Peraturan? Moral? Doktrin kesucian? Barang-barang itu kah yang membelenggumu?
Keberanianmu luntur karena kamu telah berhasil menciderai kesemua yang ku sebut
di atas tadi? Jika iya, mari kembali lagi pada harapan dan realita yang
selamanya tidak berbanding lurus. Aku yakin, se-yakin keyakinan ku pada Tuhan
ku, bahwa kamu yang telah mengalami “keterlanjuran” itu juga memiliki harapan
suci dan indah. Namun gadis, sudahilah jatuhmu pada lubang yang kedua kalinya.

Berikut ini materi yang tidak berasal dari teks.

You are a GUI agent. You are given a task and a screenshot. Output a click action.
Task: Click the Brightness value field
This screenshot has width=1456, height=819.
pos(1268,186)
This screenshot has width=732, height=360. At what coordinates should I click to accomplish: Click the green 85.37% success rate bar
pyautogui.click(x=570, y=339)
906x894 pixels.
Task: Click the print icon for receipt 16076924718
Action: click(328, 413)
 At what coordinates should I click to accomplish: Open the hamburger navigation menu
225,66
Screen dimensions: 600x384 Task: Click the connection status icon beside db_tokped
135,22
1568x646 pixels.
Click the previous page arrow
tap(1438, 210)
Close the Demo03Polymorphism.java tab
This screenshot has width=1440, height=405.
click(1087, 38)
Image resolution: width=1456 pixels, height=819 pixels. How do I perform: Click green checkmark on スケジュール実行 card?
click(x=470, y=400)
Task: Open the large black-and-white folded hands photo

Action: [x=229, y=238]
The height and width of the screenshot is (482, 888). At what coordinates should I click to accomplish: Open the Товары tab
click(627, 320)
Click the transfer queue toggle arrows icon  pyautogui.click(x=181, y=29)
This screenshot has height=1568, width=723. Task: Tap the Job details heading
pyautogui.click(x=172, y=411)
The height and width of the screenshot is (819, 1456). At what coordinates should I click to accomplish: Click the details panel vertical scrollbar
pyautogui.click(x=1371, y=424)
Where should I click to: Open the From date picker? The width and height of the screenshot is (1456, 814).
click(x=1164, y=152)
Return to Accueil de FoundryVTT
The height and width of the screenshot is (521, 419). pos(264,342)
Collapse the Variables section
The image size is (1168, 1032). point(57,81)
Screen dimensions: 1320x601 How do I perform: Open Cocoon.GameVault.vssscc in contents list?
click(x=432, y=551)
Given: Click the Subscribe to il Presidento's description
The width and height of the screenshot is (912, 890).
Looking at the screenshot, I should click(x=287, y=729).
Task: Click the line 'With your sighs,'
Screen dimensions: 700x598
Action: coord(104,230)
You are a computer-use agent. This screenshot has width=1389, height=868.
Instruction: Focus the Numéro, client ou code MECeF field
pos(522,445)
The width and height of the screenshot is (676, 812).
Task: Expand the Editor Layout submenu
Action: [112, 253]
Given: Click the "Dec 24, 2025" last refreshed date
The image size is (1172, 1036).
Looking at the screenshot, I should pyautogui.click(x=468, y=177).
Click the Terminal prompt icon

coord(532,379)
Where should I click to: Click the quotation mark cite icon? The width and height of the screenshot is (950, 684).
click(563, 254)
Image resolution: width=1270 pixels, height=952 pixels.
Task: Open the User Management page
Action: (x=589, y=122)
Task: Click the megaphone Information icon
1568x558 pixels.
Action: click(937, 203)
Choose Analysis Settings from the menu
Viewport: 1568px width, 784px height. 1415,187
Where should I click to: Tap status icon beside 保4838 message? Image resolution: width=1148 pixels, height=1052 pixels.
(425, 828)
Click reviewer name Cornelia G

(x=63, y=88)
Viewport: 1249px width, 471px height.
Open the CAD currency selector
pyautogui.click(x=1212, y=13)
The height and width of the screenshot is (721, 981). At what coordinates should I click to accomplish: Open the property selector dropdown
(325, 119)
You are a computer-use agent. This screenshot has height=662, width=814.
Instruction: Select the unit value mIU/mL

Pertama, lubang dimana kamu mengalami “keterlanjuran”. Kedua, saat kamu merasa
“keterlanjuran” itu tidak bernilai bagi masa depan yang layak untuk dirimu.
Raga dalam kurun waktu
tertentu pasti akan hancur lebur, namun jiwa yang terpelihara dalam kejernihan
pikir dan sikap akan abadi dikenang sejarah. Aku paham, ke-khawatiran-mu; cemas
tidak akan kamu temui lelaki bijaksana yang nurani dan akalnya berjalan
beriringan, bukan? Tenanglah gadis, lelaki itu ada meskipun langka. Jika kamu
mampu memerdeka-kan dirimu dan membebaskan pikiranmu dari belenggu itu, maka
akan kamu temui uluran cinta di ujung jalan sana. Dan ku pastikan, kamu adalah
kesempurnaan itu. Ya, ke-paripurna-an seorang manusia yang mampu berjalan mendobrak
penjara nurani dan kesesatan berpikir yang diciptakan; dengan persepi
kebanyakan tanpa dicerna oleh beragamnya pengalaman dan alasan atas pilihan
hidup.
Aku juga memahami, tentu
kamu akan berpikir bahwa kamu adalah limbah yang harus di daur ulang agar dapat
menjadi pilihan layak untuk masa depan, bukan? Tidak ada yang perlu di daur
ulang karena sejatinya kamu adalah kelopak mawar yang gugur satu persatu
diterpa angin. Namun, harum mu masih tersentuh indera cium manusia. Dan kamu
masih diberikan kesempatan untuk mekar sekali lagi dalam kelopak dan tangkai
yang baru, andai kamu mau menyambutnya.
Gadis, hidup itu adalah
untuk mereka yang pandai menerimanya. Maka pandai-pandailah menerima. Sadari
dirimu bernilai lebih dari apapun. Sudahi penghakiman terhadap dirimu. Kamu
berhak melangkah bahkan berlari sekencang yang kamu mau. Mari dobrak penjara
penghakiman mata manusia, karena Tuhan pun tahu kamu seutuhnya melebihi apa
yang manusia tahu tentangmu.
Gadis, kamulah mentariku.
Seperti itulah aku memaknaimu. Sinarmu terus menginspirasiku. Dalam segala
kondisi, kamu masih saja menjalankan tugasmu dengan sangat baik. Menyinari
dunia yang ku metafora-kan sebagai inspirasi tiada henti dalam meniti kehidupan
yang hakiki. Terimakasih gadisku, catatan kecil ini untuk kaum kita yang masih
ragu untuk melangkah dan terbang bersama kemerdekaannya...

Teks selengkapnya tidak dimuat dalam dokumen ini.